**Consegna**
Continua il brano su Rosina e il suo tutore Bartolo, riprendendo subito dopo l'ultima frase.

**Brano**

“C’era una volta, non molto tempo fa, in una tetra città della Spagna, una fanciulla che veniva tenuta prigioniera dal suo misterioso tutore. La poverella era costantemente vigilata da persone e creature al servizio del perfido Bartolo. Egli si professava “Dottore”, ma da quel poco che era dato sapere, si trattava solo di uno scienziato dilettante. La sua mira principale, in realtà, era sposare l’ignara e ricca Rosina usando, senza rimorsi, ogni sorta di trucchi e sotterfugi.

**Insieme di dati**
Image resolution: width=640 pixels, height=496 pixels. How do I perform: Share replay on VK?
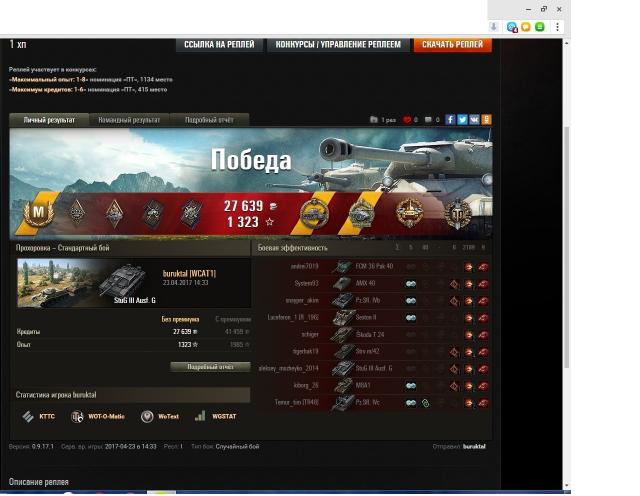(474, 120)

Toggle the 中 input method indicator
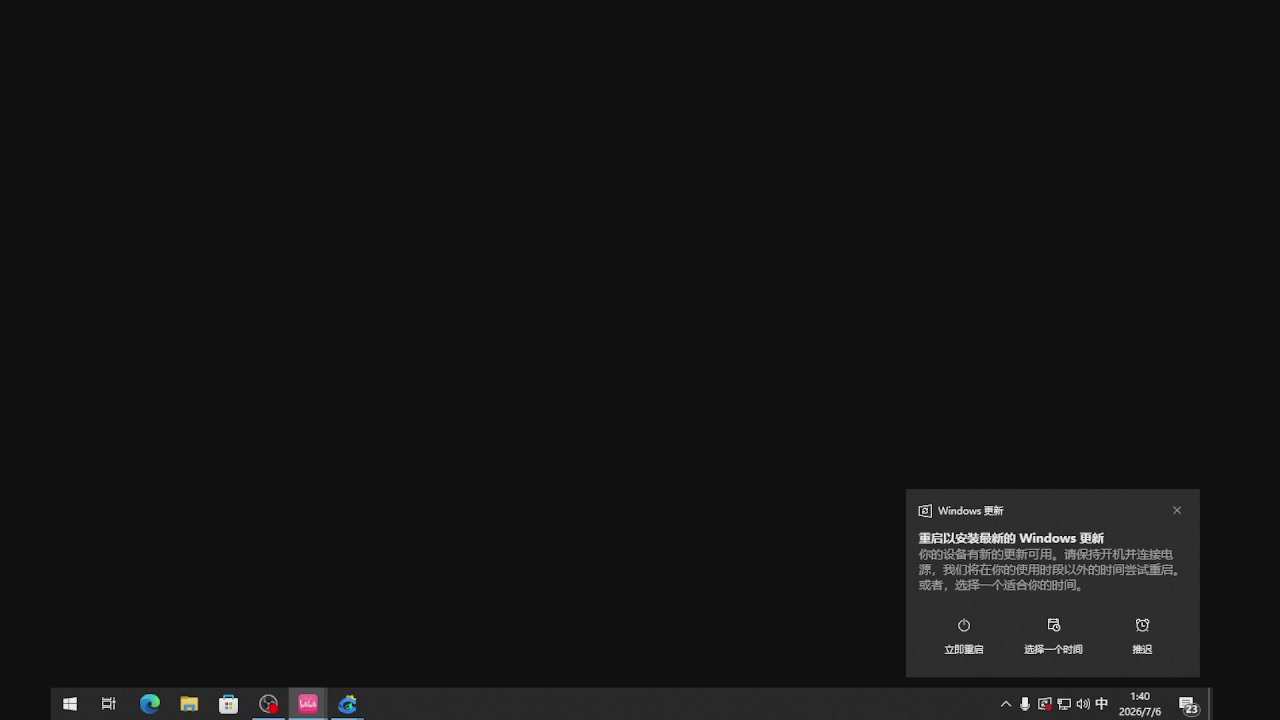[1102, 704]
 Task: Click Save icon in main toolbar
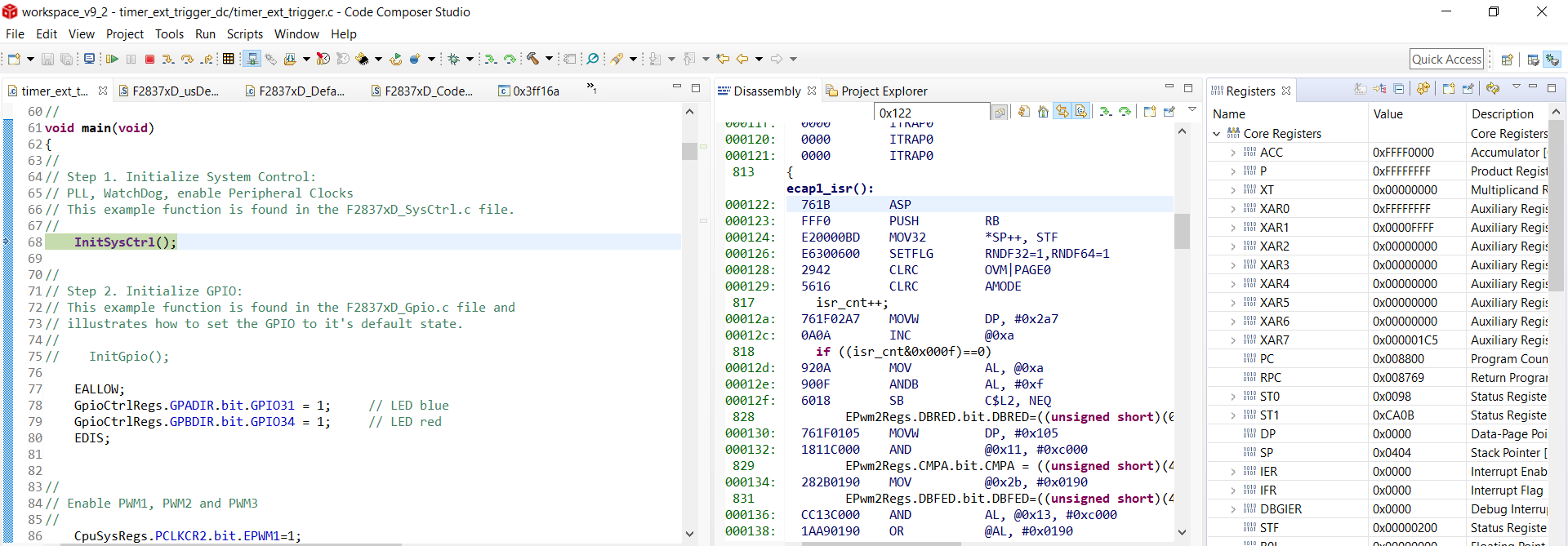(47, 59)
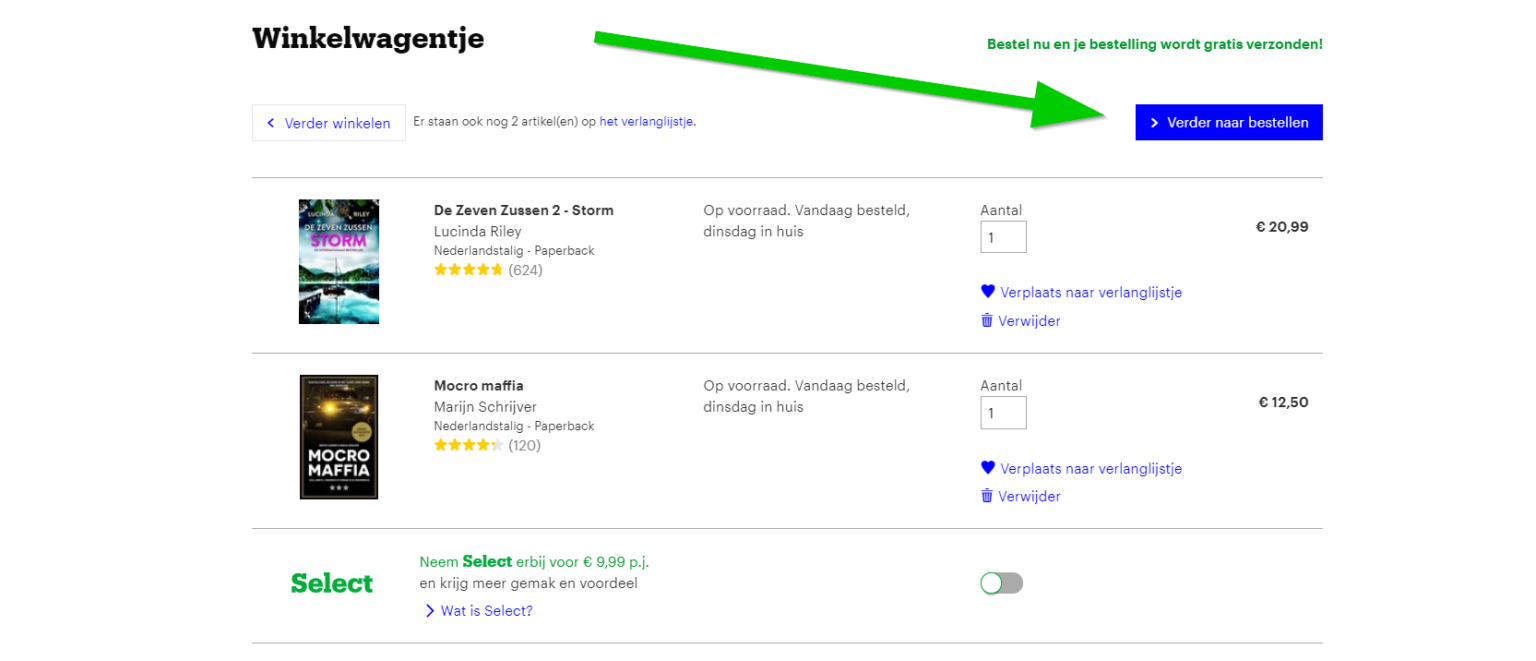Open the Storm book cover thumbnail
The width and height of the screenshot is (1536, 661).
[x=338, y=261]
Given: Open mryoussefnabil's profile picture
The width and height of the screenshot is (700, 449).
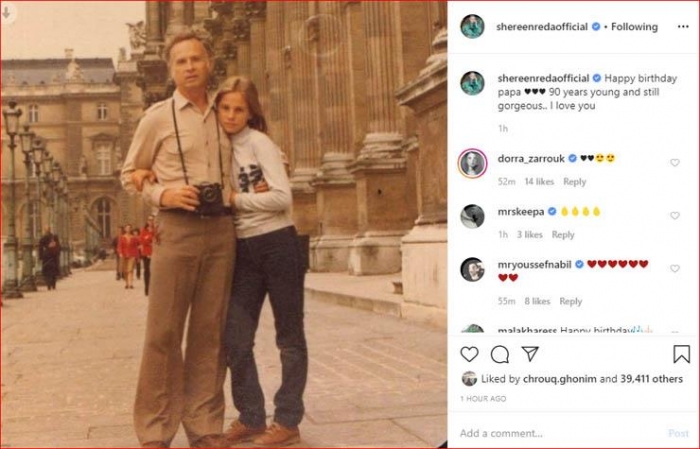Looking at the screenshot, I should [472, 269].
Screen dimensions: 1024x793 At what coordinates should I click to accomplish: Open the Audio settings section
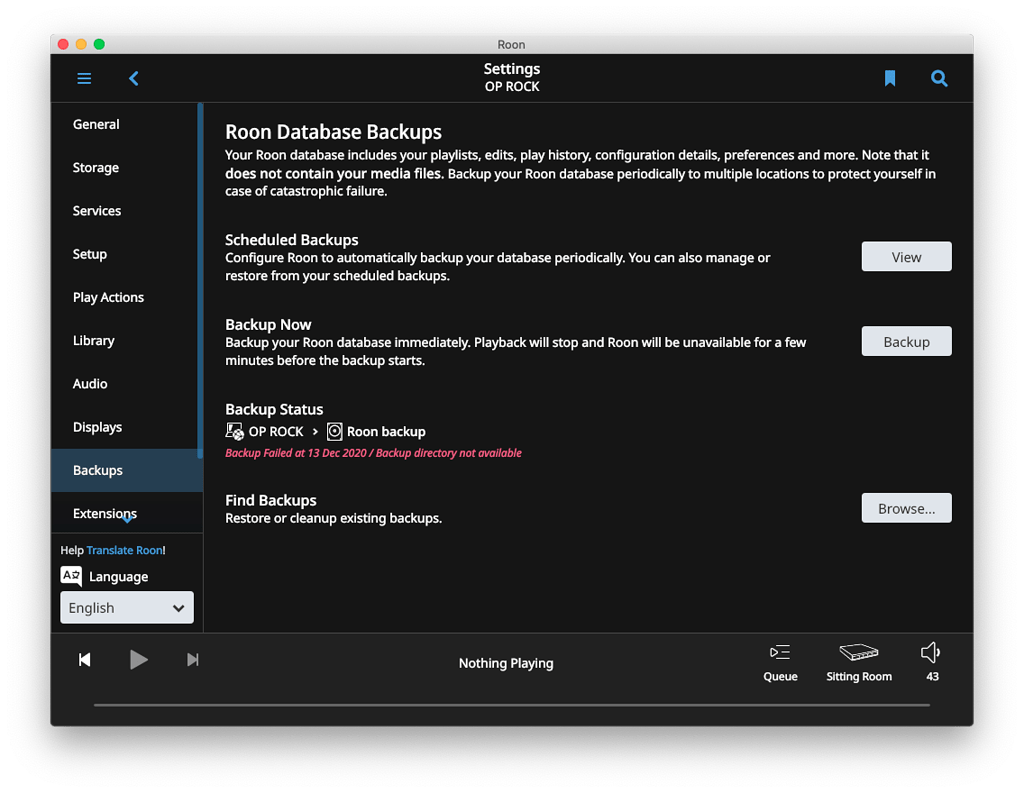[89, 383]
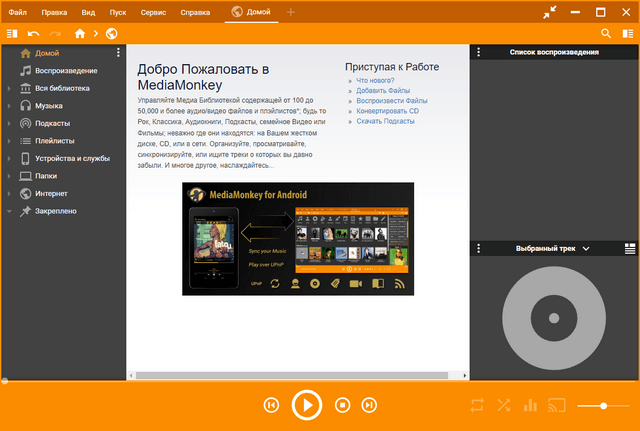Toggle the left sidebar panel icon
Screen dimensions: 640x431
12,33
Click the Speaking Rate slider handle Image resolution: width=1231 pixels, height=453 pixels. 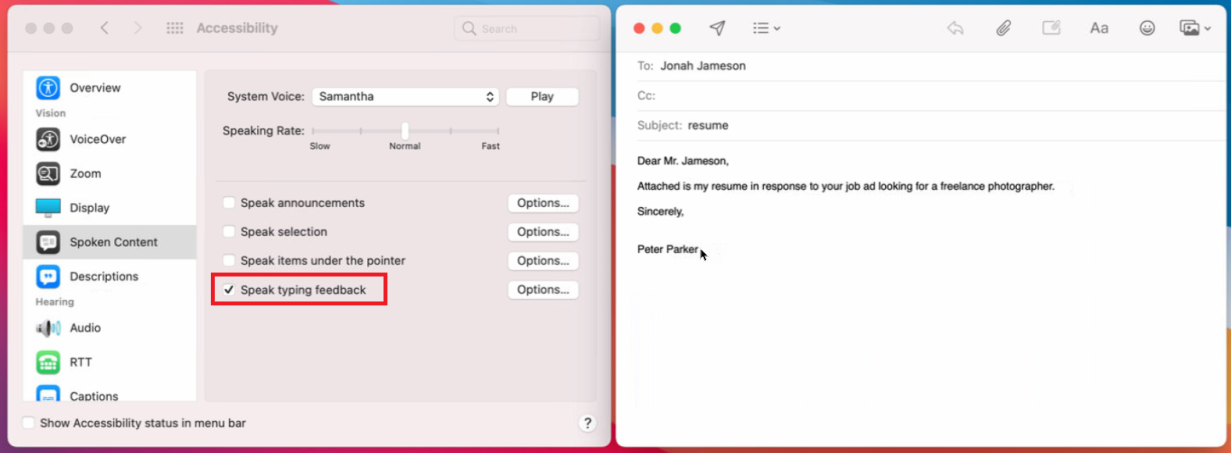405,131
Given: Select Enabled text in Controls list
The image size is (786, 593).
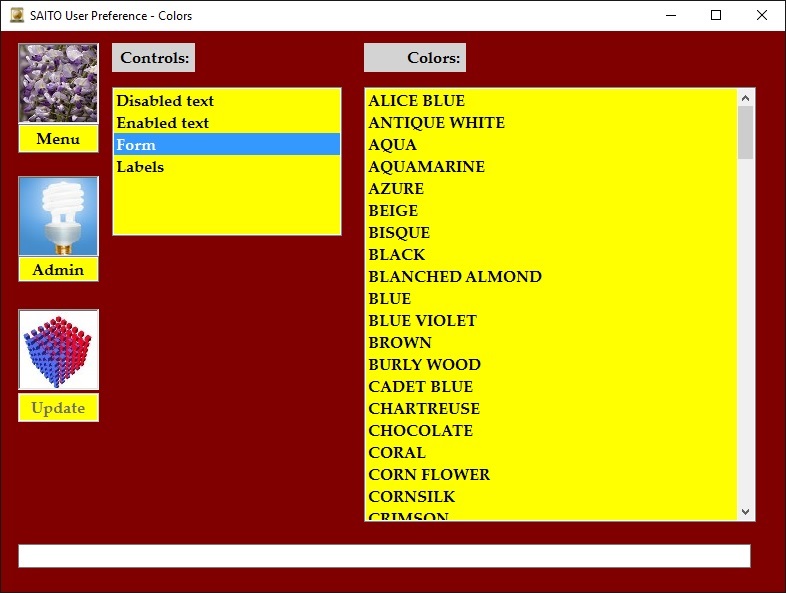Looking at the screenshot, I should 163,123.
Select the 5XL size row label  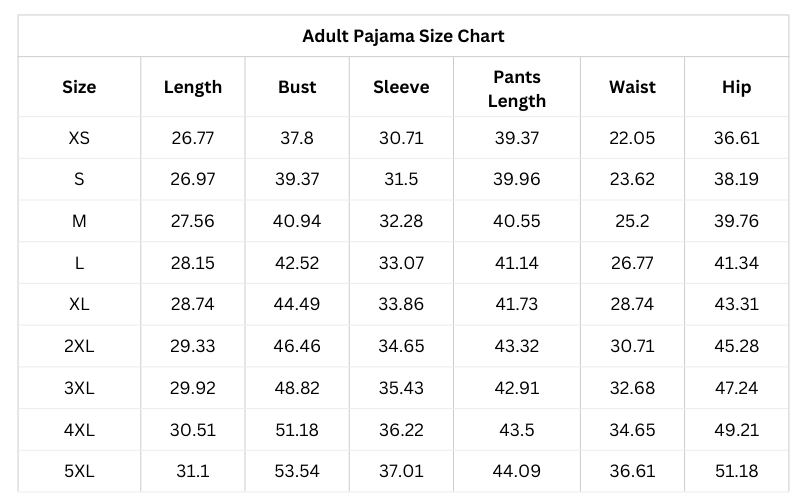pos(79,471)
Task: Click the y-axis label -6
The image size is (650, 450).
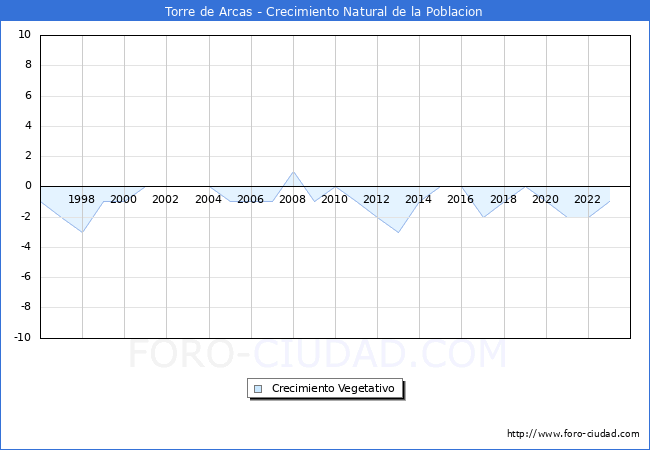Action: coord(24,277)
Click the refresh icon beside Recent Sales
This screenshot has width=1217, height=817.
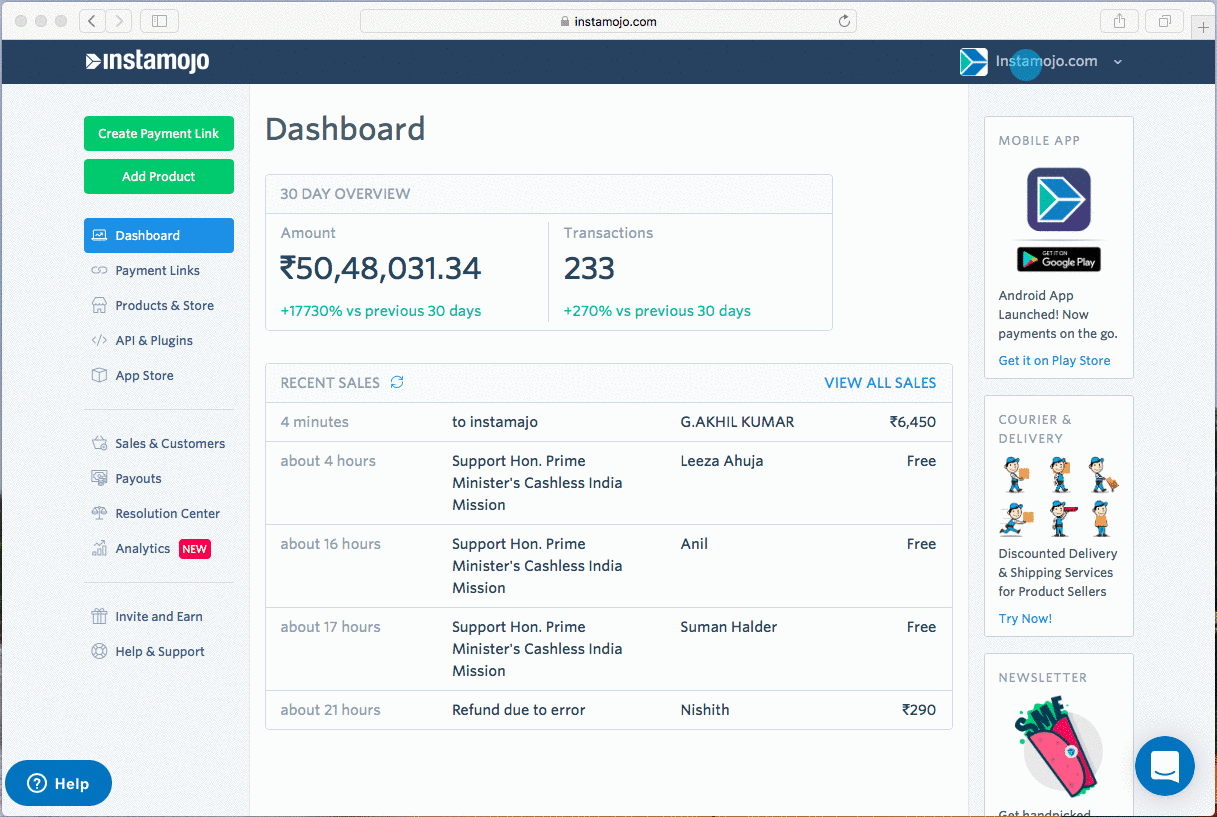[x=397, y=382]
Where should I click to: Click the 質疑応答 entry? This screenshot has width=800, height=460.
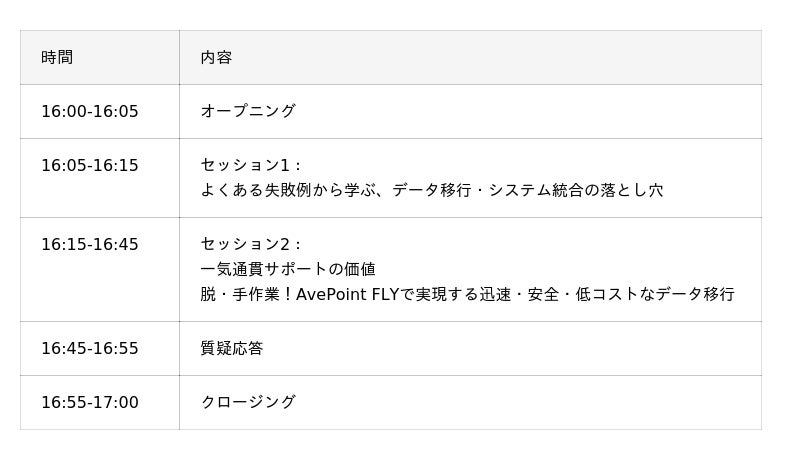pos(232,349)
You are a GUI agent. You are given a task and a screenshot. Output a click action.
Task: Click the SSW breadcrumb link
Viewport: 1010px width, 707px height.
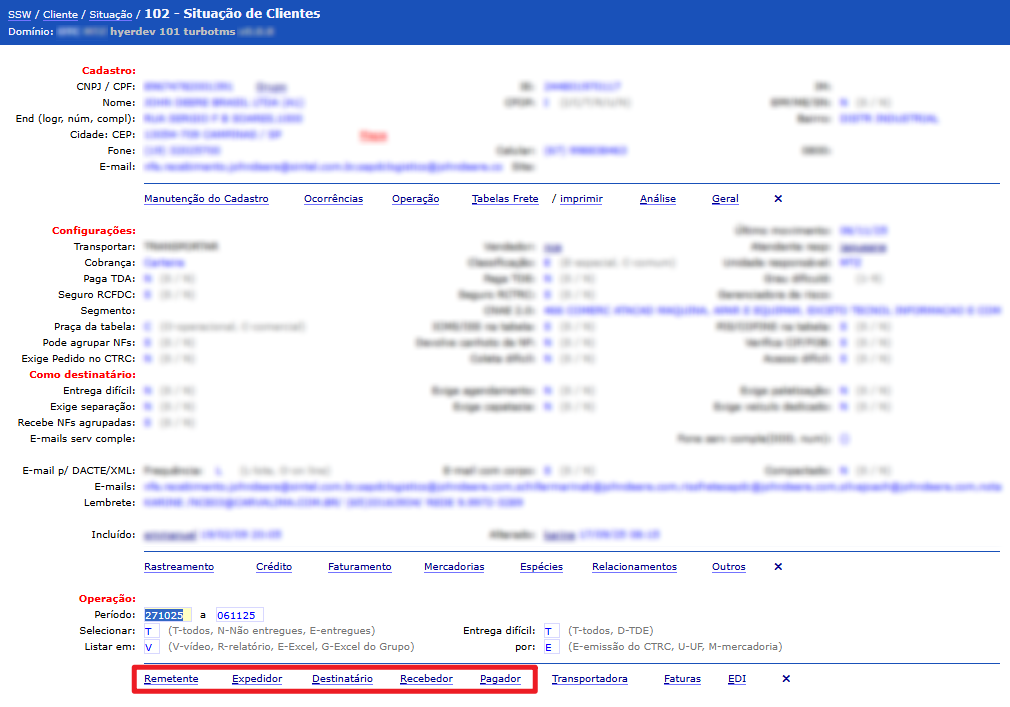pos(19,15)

**Risultato**
Molte delle creature che popolavano il suo palazzo, non erano altro che esperimenti mal riusciti. Ambrogio ne rappresentava l’esempio più evidente. Se non ci fosse stata la durissima governante Berta a gestire la casa, la situazione sarebbe stata ingovernabile. Il con suo piglio inflessibile e sinistro riusciva a tenere a bada le balorde creature. Bartolo, aveva un subdolo collaboratore che con la scusa di insegnare musica alla sventurata fanciulla, tesseva trame oscure per favorire il suo datore di lavoro. I suoi suggerimenti erano inquietanti e intrisi di maldicenze. Questo non faceva che confermare quanto il suo mantello oscuro potesse intralciare il bene. Ma ognuno ha il suo prezzo ed anche Basilio non può che cedere al miglior offerente.
La nostra storia inizia a mezzanotte, in piazza, sotto il balcone di Rosina. In quella paurosa casa non si dorme e dietro le tende un occhio vigile osserva tutto. É l’ora delle streghe. Misteriose ombre, come pipistrelli si aggirano. Non è chiaro che cosa intendano fare né chi sia il loro padrone.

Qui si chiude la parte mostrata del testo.